This is dangerous. This is very dangerous. Xaden wanting to get to know me, me getting involved with the Mafia, getting between the bad blood that Xaden had with a different Mafia. Yea, no this is not my cup of tea. Plus I don't even know why I told him to not call me Scar, It's not like no one before called me Scar. But it felt nice when he cupped my face and it felt nice having someone to look out for me when all my life I have been looking out for myself. I took care of myself when I got sick, I took care of myself when I had zero money, I took care of Alice because she was younger than me. I was always the lone wolf. So when he called me Scar, in that moment, I didn't want to be seen or called as the monster that everyone saw.
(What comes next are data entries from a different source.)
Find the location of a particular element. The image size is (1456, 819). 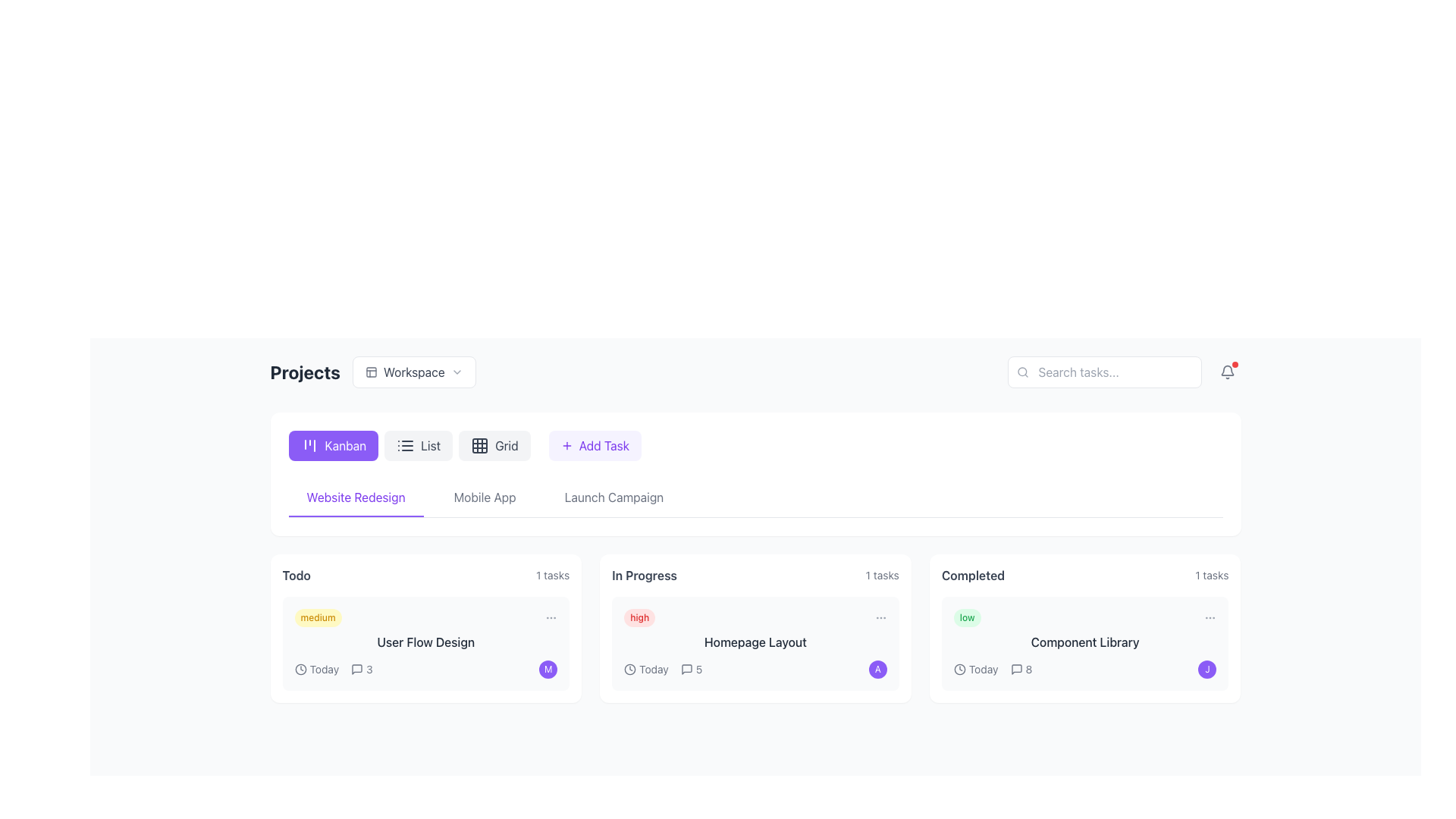

the 'Workspace' dropdown menu trigger is located at coordinates (373, 372).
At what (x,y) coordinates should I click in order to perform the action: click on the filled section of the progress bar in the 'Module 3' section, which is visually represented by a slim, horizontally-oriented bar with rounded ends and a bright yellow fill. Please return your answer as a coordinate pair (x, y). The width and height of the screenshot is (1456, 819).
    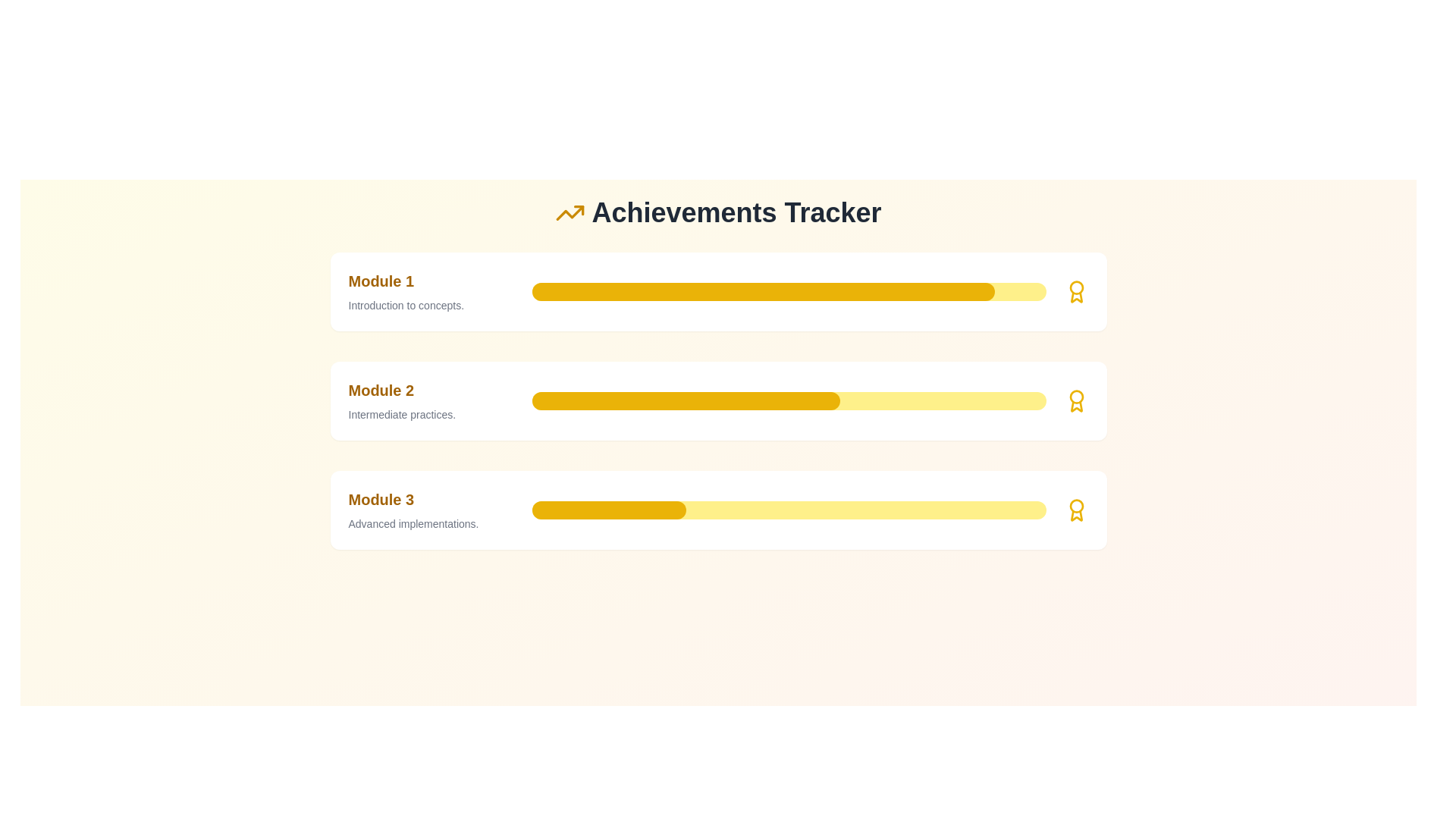
    Looking at the image, I should click on (609, 510).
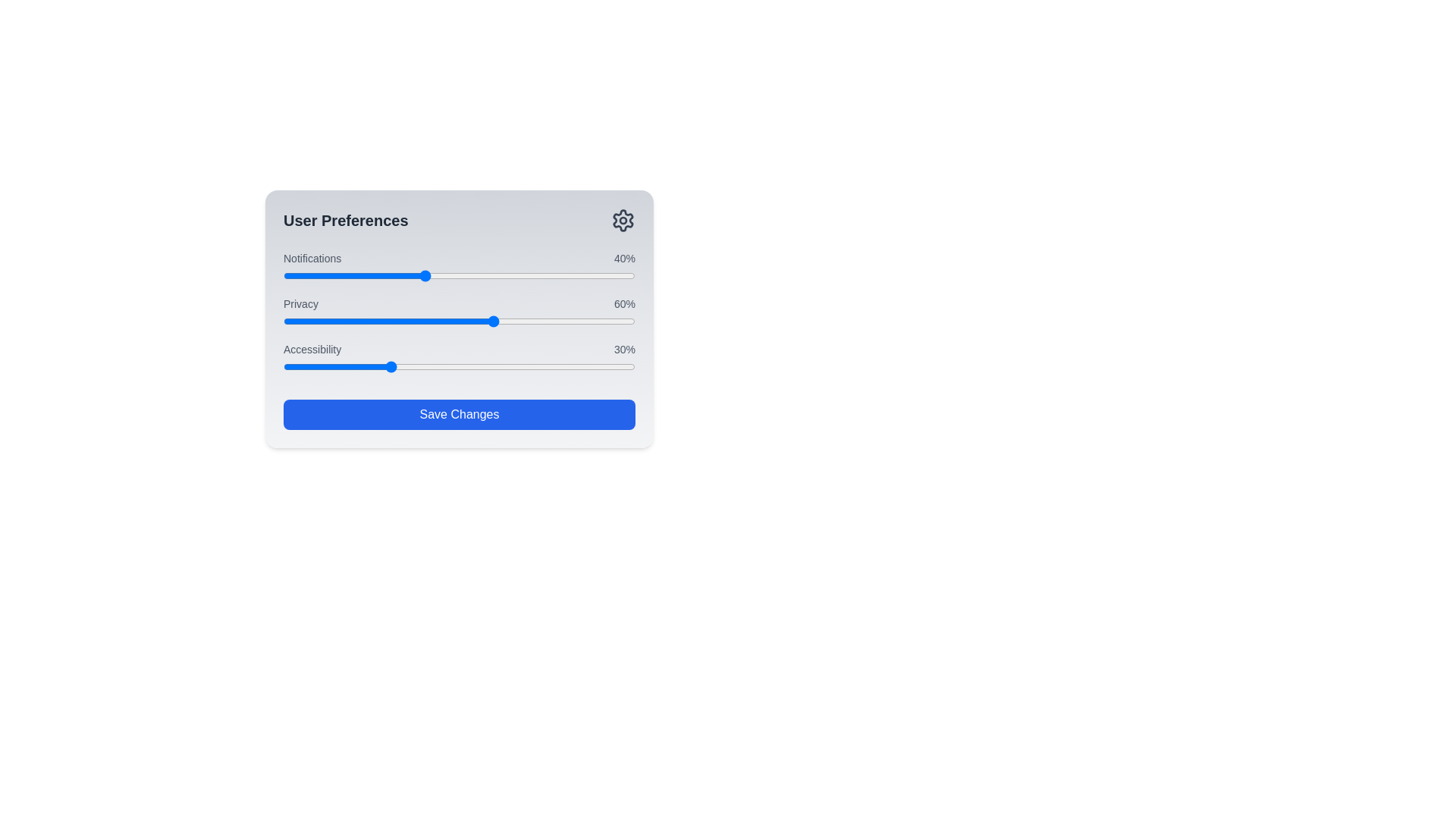 Image resolution: width=1456 pixels, height=819 pixels. Describe the element at coordinates (623, 220) in the screenshot. I see `the settings icon located at the top-right corner of the component` at that location.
I just wanted to be Scarlet, the woman that I was supposed to be if everything went smooth from the beginning, no killing, no violence, just a woman who was normal. But it didn't happen, and it looks like being normal was not an option for me now, I don't even know if I want that anymore, being normal felt too boring, and the killing became part of me. Which it is fucked up in so many ways possible.

"Usually people get to know each other when they go out on dates. We are preparing a gun shipment for fucks sake, Xaden, your definition of getting to know me and mine are not the same fucking thing." I really was trying to avoid opening up to him. I have never opened up to someone before, not even Alice, because she already knows everything about. So in general opening up was a big no for me.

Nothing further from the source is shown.